Collected data:
******************************

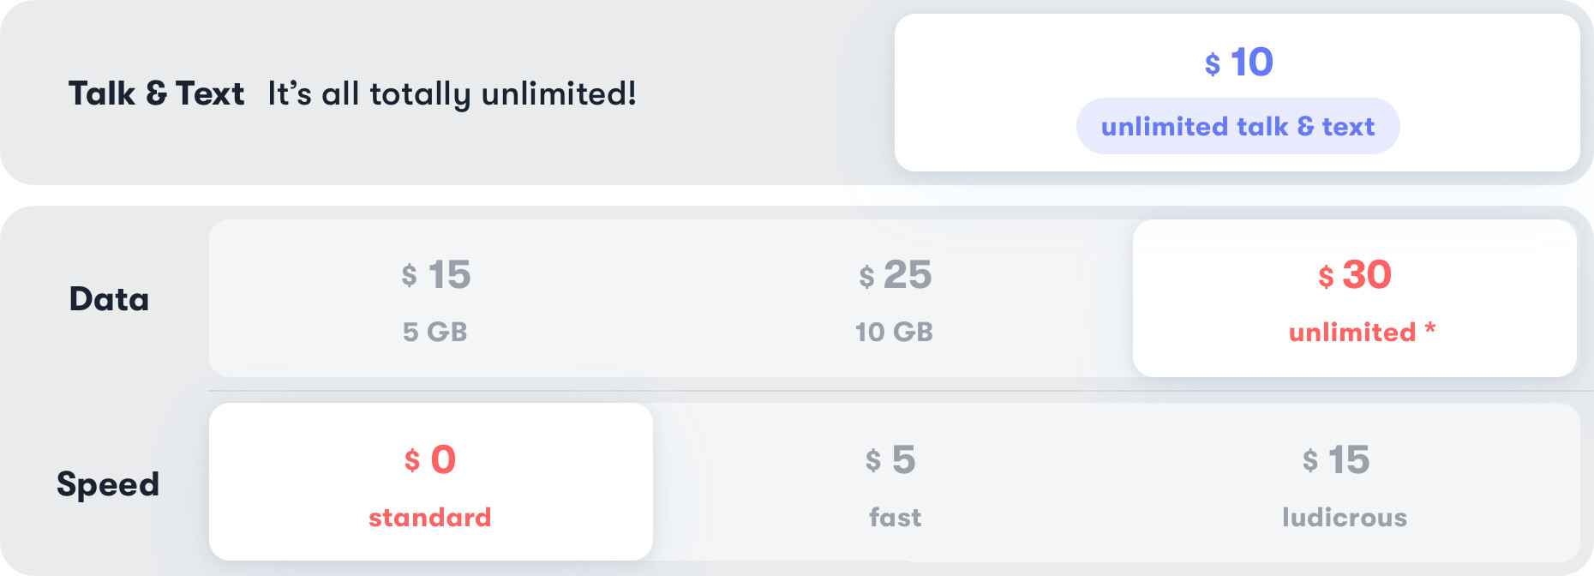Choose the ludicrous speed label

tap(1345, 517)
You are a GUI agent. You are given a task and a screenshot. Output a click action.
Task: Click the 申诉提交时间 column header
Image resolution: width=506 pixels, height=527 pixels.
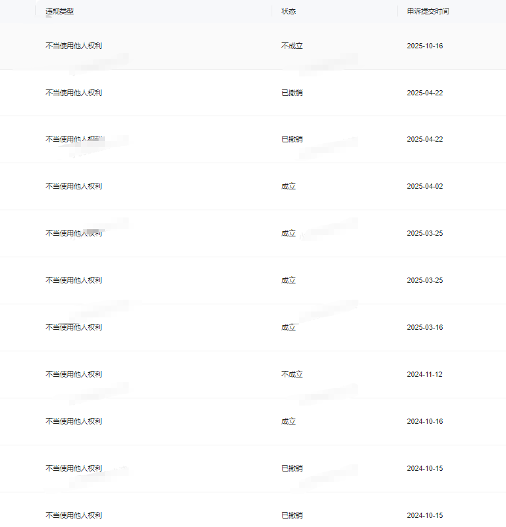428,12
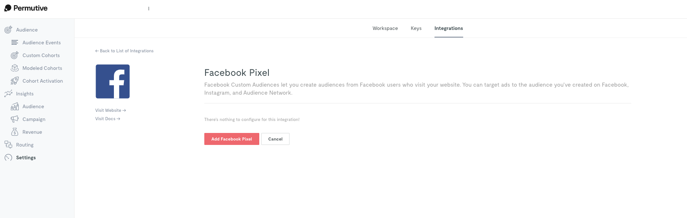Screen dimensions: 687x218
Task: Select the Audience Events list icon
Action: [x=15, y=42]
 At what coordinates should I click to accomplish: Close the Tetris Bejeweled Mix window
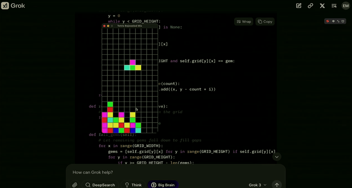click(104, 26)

******************************

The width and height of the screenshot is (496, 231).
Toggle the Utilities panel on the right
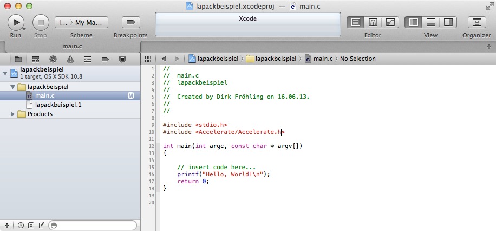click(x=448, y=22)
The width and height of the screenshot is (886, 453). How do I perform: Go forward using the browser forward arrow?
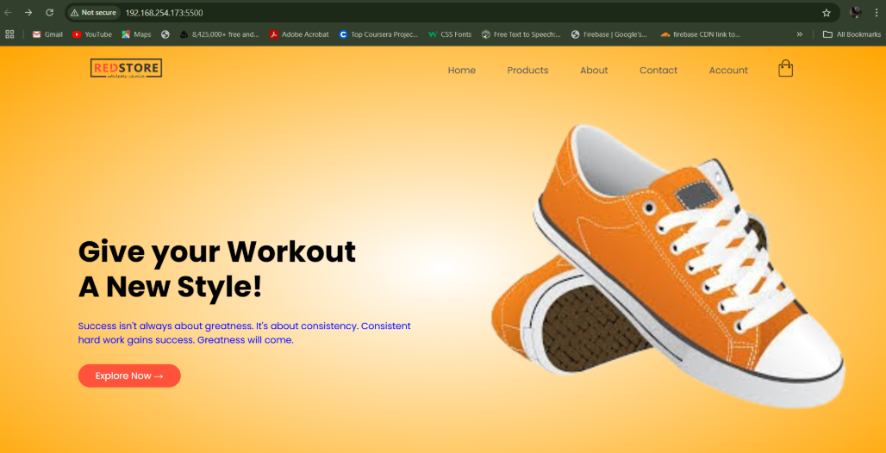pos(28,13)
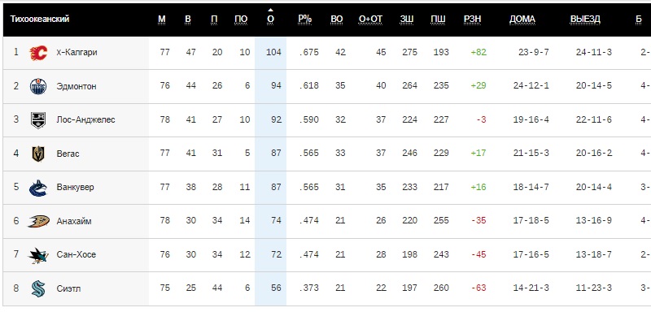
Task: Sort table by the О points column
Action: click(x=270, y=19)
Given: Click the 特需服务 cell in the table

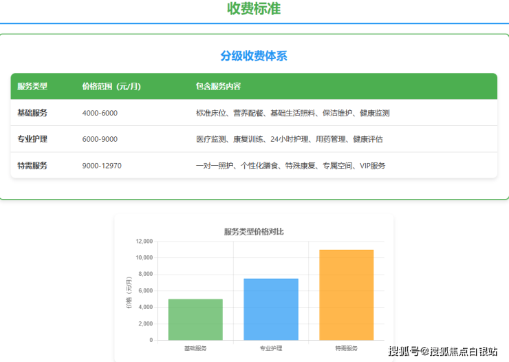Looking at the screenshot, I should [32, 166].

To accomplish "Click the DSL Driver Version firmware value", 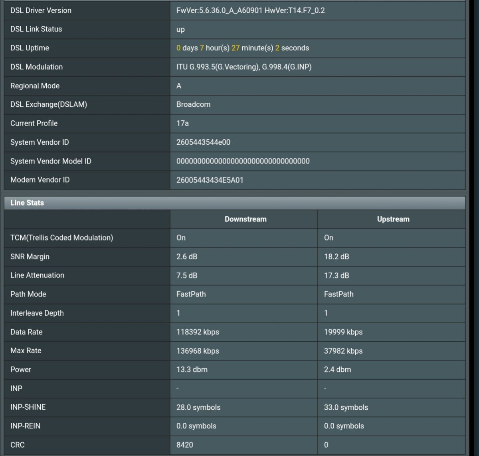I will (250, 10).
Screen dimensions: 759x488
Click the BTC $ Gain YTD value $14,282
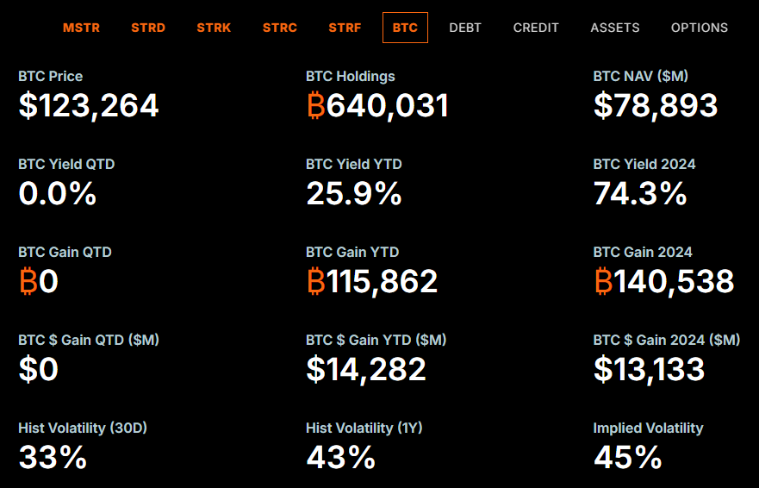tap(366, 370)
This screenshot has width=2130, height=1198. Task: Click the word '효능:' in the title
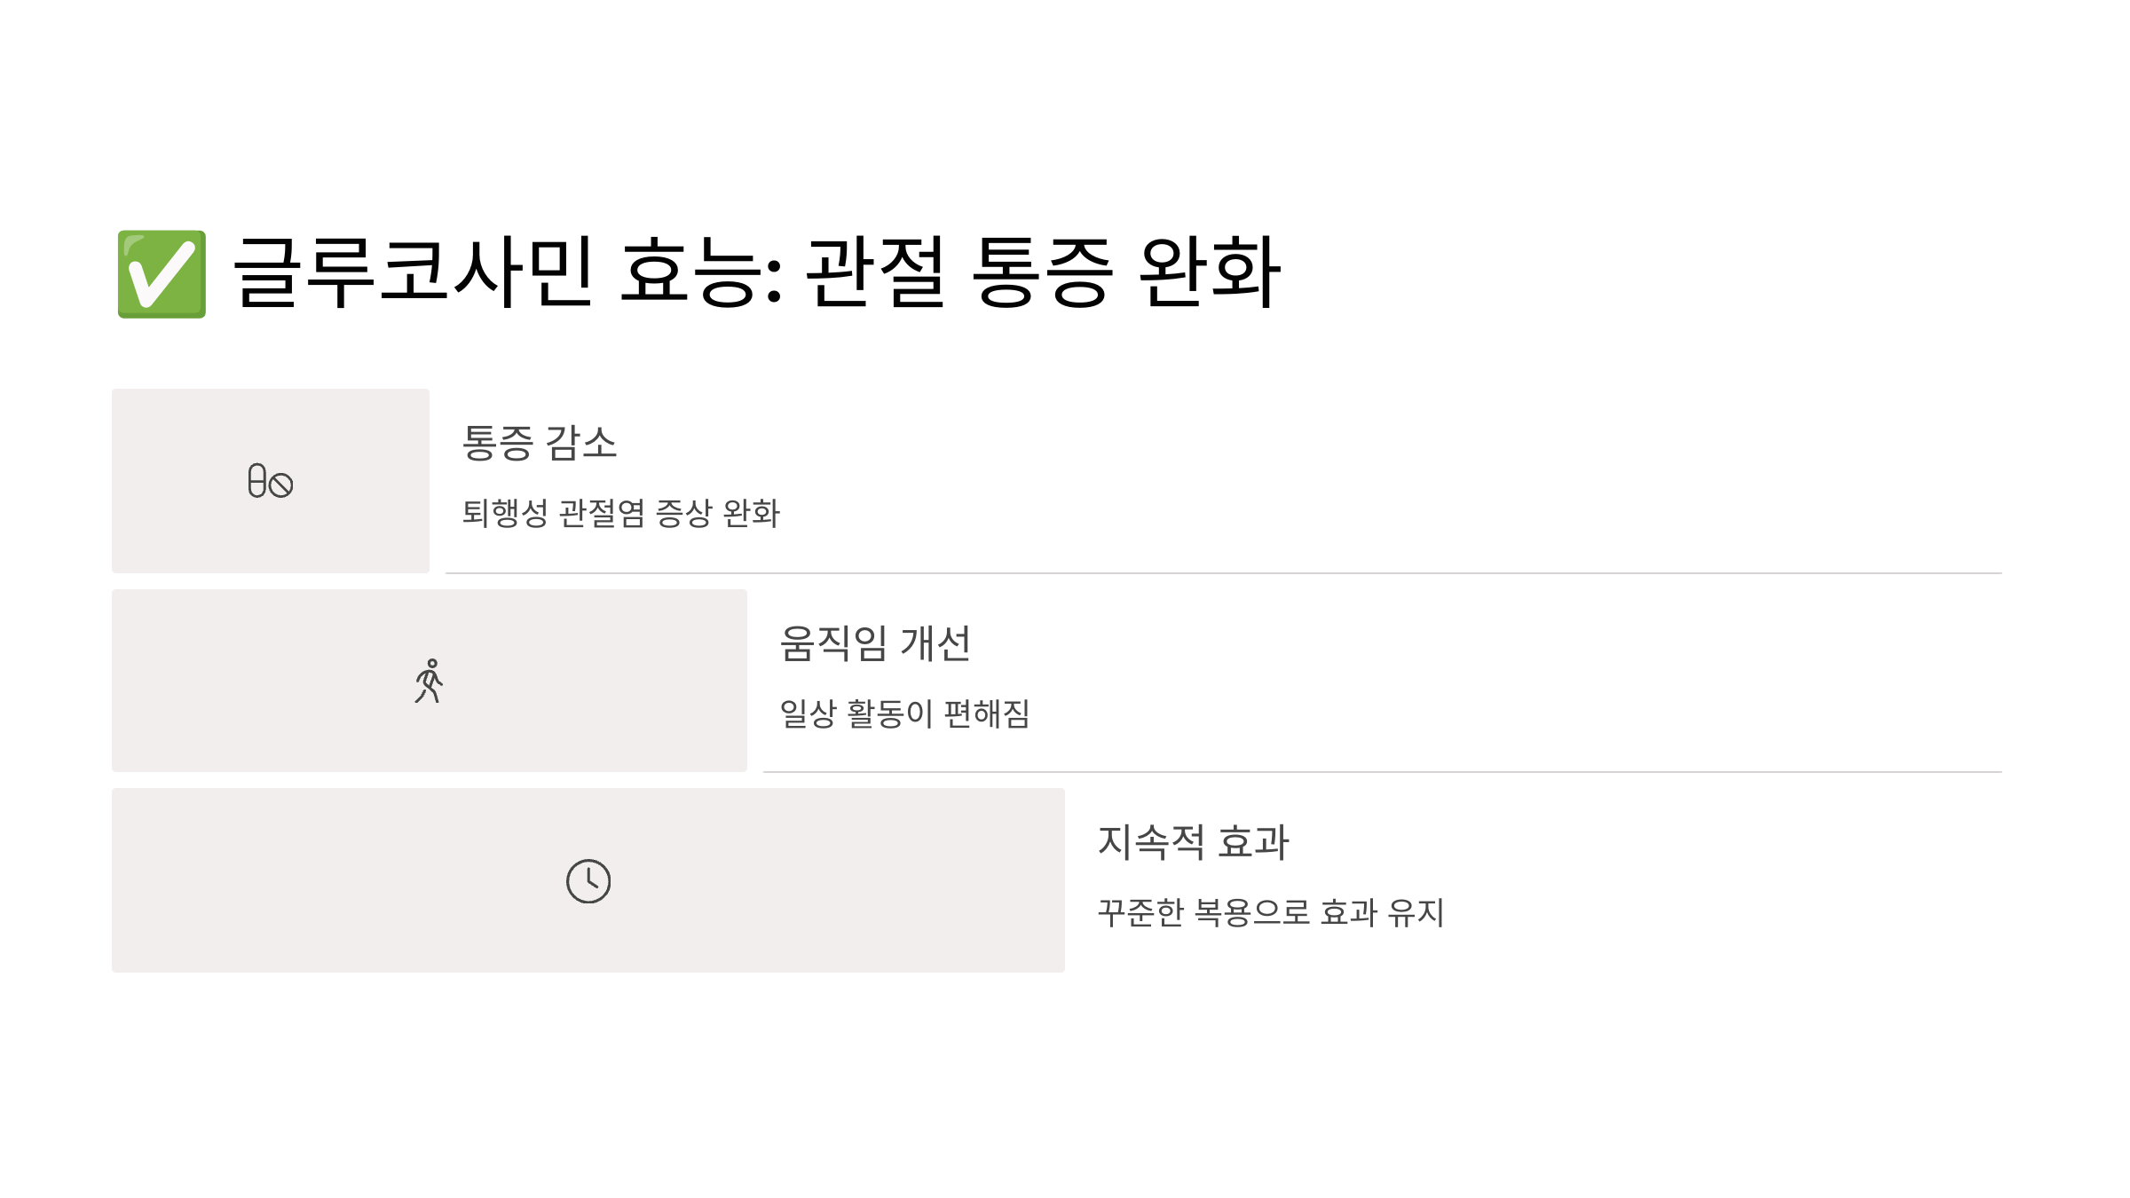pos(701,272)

******************************

WORK INSTRUCTIONS:
Please copy, exactly and with nothing else, the lines above beginning at the line that has "You are a GUI" and ending with the line that has "Task: Click the 申诉提交时间 column header".

SOLUTION:
You are a GUI agent. You are given a task and a screenshot. Output a click action.
Task: Click the 申诉提交时间 column header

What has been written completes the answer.